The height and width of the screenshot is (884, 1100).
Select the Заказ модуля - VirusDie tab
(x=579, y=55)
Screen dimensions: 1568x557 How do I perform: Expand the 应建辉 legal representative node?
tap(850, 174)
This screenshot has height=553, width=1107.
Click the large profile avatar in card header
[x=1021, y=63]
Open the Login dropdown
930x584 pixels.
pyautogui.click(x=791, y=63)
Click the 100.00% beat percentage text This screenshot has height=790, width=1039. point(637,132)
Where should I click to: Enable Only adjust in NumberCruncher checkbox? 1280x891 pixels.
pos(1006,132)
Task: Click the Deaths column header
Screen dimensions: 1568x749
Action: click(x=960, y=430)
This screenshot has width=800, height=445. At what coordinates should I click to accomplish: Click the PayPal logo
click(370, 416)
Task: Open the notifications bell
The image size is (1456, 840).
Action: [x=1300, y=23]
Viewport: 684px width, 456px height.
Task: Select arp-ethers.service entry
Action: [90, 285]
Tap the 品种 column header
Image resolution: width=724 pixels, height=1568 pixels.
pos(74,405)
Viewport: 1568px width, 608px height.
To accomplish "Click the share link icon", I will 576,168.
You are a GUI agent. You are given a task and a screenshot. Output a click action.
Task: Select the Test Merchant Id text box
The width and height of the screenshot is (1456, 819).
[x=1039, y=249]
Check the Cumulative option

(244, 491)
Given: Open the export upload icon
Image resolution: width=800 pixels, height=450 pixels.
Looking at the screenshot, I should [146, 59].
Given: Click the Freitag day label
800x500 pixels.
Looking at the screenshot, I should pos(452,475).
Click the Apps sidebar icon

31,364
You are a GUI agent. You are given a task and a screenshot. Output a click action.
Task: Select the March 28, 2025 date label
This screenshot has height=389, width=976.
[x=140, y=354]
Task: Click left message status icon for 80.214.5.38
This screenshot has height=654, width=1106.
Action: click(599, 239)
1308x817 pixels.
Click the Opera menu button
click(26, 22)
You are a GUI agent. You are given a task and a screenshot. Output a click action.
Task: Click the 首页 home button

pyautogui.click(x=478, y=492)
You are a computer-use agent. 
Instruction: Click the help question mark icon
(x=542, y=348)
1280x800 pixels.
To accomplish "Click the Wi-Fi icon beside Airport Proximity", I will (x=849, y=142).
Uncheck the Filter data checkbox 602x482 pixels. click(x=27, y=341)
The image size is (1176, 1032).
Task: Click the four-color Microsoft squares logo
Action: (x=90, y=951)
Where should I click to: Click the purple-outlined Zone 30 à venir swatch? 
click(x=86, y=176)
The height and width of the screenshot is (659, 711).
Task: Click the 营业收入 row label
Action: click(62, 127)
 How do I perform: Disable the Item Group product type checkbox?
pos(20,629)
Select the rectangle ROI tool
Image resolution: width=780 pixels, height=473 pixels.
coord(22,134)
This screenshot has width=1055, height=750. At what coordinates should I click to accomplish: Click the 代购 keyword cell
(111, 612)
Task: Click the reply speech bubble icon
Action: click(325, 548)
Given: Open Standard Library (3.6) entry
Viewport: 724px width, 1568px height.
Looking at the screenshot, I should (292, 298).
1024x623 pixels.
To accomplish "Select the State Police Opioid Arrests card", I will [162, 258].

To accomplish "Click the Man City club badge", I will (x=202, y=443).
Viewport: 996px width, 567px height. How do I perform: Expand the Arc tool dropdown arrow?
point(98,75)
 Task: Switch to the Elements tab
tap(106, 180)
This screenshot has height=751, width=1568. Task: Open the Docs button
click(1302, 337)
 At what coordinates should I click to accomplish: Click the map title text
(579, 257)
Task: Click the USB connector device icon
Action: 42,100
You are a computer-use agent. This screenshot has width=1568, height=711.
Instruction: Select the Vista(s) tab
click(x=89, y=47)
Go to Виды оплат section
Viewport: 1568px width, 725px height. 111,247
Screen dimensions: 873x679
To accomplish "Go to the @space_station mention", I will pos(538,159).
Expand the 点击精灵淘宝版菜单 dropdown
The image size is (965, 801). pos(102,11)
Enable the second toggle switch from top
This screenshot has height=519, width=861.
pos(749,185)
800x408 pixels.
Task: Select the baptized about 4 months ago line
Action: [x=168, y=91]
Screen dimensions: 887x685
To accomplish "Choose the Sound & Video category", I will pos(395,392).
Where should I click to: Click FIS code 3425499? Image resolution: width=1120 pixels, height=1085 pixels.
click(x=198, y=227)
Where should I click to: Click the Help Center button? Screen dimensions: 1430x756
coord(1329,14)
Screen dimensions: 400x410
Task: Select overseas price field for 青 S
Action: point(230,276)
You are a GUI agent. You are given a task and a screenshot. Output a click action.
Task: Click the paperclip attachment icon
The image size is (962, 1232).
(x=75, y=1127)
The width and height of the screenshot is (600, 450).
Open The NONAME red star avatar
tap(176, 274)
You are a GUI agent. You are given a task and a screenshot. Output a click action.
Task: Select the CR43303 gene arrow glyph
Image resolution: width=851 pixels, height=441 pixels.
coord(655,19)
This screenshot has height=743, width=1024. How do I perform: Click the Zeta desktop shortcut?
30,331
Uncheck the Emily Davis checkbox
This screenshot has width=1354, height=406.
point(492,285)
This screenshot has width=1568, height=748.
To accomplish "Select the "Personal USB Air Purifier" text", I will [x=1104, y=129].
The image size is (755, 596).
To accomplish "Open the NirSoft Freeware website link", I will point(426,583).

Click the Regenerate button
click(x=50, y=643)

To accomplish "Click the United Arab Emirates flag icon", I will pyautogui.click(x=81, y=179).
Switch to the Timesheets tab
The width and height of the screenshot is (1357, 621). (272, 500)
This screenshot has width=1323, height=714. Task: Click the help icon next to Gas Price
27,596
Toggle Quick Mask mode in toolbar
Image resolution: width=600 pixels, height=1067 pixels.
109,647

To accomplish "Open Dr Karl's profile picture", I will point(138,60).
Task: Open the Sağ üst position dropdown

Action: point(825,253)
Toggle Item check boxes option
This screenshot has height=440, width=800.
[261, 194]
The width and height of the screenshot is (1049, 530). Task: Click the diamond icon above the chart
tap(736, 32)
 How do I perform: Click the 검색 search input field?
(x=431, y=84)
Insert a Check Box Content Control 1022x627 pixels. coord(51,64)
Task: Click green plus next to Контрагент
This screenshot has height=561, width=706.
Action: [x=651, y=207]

EXERCISE INSTRUCTIONS
Return the full material unchanged.

SOLUTION
The height and width of the screenshot is (884, 1100).
Select the Заказ модуля - VirusDie tab
(x=579, y=55)
Screen dimensions: 1568x557 How do I perform: Expand the 应建辉 legal representative node?
tap(850, 174)
This screenshot has height=553, width=1107.
Click the large profile avatar in card header
[x=1021, y=63]
Open the Login dropdown
930x584 pixels.
pyautogui.click(x=791, y=63)
Click the 100.00% beat percentage text This screenshot has height=790, width=1039. point(637,132)
Where should I click to: Enable Only adjust in NumberCruncher checkbox? 1280x891 pixels.
pos(1006,132)
Task: Click the Deaths column header
Screen dimensions: 1568x749
Action: click(x=960, y=430)
This screenshot has width=800, height=445. At what coordinates should I click to accomplish: Click the PayPal logo
click(370, 416)
Task: Open the notifications bell
The image size is (1456, 840).
Action: [x=1300, y=23]
Viewport: 684px width, 456px height.
Task: Select arp-ethers.service entry
Action: [90, 285]
Tap the 品种 column header
Image resolution: width=724 pixels, height=1568 pixels.
pos(74,405)
Viewport: 1568px width, 608px height.
To accomplish "Click the share link icon", I will 576,168.
You are a GUI agent. You are given a task and a screenshot. Output a click action.
Task: Select the Test Merchant Id text box
The width and height of the screenshot is (1456, 819).
[x=1039, y=249]
Check the Cumulative option

(244, 491)
Given: Open the export upload icon
Image resolution: width=800 pixels, height=450 pixels.
Looking at the screenshot, I should [146, 59].
Given: Click the Freitag day label
800x500 pixels.
Looking at the screenshot, I should pos(452,475).
Click the Apps sidebar icon

31,364
You are a GUI agent. You are given a task and a screenshot. Output a click action.
Task: Select the March 28, 2025 date label
This screenshot has height=389, width=976.
[x=140, y=354]
Task: Click left message status icon for 80.214.5.38
This screenshot has height=654, width=1106.
Action: click(599, 239)
1308x817 pixels.
Click the Opera menu button
click(26, 22)
You are a GUI agent. You are given a task and a screenshot. Output a click action.
Task: Click the 首页 home button

pyautogui.click(x=478, y=492)
You are a computer-use agent. 
Instruction: Click the help question mark icon
(x=542, y=348)
1280x800 pixels.
To accomplish "Click the Wi-Fi icon beside Airport Proximity", I will (x=849, y=142).
Uncheck the Filter data checkbox 602x482 pixels. click(x=27, y=341)
The image size is (1176, 1032).
Task: Click the four-color Microsoft squares logo
Action: (x=90, y=951)
Where should I click to: Click the purple-outlined Zone 30 à venir swatch? 
click(x=86, y=176)
The height and width of the screenshot is (659, 711).
Task: Click the 营业收入 row label
Action: click(62, 127)
 How do I perform: Disable the Item Group product type checkbox?
pos(20,629)
Select the rectangle ROI tool
Image resolution: width=780 pixels, height=473 pixels.
coord(22,134)
This screenshot has width=1055, height=750. At what coordinates should I click to accomplish: Click the 代购 keyword cell
(111, 612)
Task: Click the reply speech bubble icon
Action: click(325, 548)
Given: Open Standard Library (3.6) entry
Viewport: 724px width, 1568px height.
Looking at the screenshot, I should (292, 298).
1024x623 pixels.
To accomplish "Select the State Police Opioid Arrests card", I will [162, 258].

To accomplish "Click the Man City club badge", I will (x=202, y=443).
Viewport: 996px width, 567px height. How do I perform: Expand the Arc tool dropdown arrow?
point(98,75)
 Task: Switch to the Elements tab
tap(106, 180)
This screenshot has height=751, width=1568. Task: Open the Docs button
click(1302, 337)
 At what coordinates should I click to accomplish: Click the map title text
(579, 257)
Task: Click the USB connector device icon
Action: 42,100
You are a computer-use agent. This screenshot has width=1568, height=711.
Instruction: Select the Vista(s) tab
click(x=89, y=47)
Go to Виды оплат section
Viewport: 1568px width, 725px height. 111,247
Screen dimensions: 873x679
To accomplish "Go to the @space_station mention", I will pos(538,159).
Expand the 点击精灵淘宝版菜单 dropdown
The image size is (965, 801). pos(102,11)
Enable the second toggle switch from top
This screenshot has height=519, width=861.
pos(749,185)
800x408 pixels.
Task: Select the baptized about 4 months ago line
Action: [x=168, y=91]
Screen dimensions: 887x685
To accomplish "Choose the Sound & Video category", I will pos(395,392).
Where should I click to: Click FIS code 3425499? Image resolution: width=1120 pixels, height=1085 pixels.
click(x=198, y=227)
Where should I click to: Click the Help Center button? Screen dimensions: 1430x756
coord(1329,14)
Screen dimensions: 400x410
Task: Select overseas price field for 青 S
Action: point(230,276)
You are a GUI agent. You are given a task and a screenshot. Output a click action.
Task: Click the paperclip attachment icon
The image size is (962, 1232).
(x=75, y=1127)
The width and height of the screenshot is (600, 450).
Open The NONAME red star avatar
tap(176, 274)
You are a GUI agent. You are given a task and a screenshot. Output a click action.
Task: Select the CR43303 gene arrow glyph
Image resolution: width=851 pixels, height=441 pixels.
coord(655,19)
This screenshot has height=743, width=1024. How do I perform: Click the Zeta desktop shortcut?
30,331
Uncheck the Emily Davis checkbox
This screenshot has width=1354, height=406.
point(492,285)
This screenshot has width=1568, height=748.
To accomplish "Select the "Personal USB Air Purifier" text", I will [x=1104, y=129].
The image size is (755, 596).
To accomplish "Open the NirSoft Freeware website link", I will point(426,583).

Click the Regenerate button
click(x=50, y=643)

To accomplish "Click the United Arab Emirates flag icon", I will pyautogui.click(x=81, y=179).
Switch to the Timesheets tab
The width and height of the screenshot is (1357, 621). (272, 500)
This screenshot has width=1323, height=714. Task: Click the help icon next to Gas Price
27,596
Toggle Quick Mask mode in toolbar
Image resolution: width=600 pixels, height=1067 pixels.
109,647

To accomplish "Open Dr Karl's profile picture", I will point(138,60).
Task: Open the Sağ üst position dropdown

Action: point(825,253)
Toggle Item check boxes option
This screenshot has height=440, width=800.
[261, 194]
The width and height of the screenshot is (1049, 530). Task: Click the diamond icon above the chart
tap(736, 32)
 How do I perform: Click the 검색 search input field?
(x=431, y=84)
Insert a Check Box Content Control 1022x627 pixels. coord(51,64)
Task: Click green plus next to Контрагент
This screenshot has height=561, width=706.
Action: [x=651, y=207]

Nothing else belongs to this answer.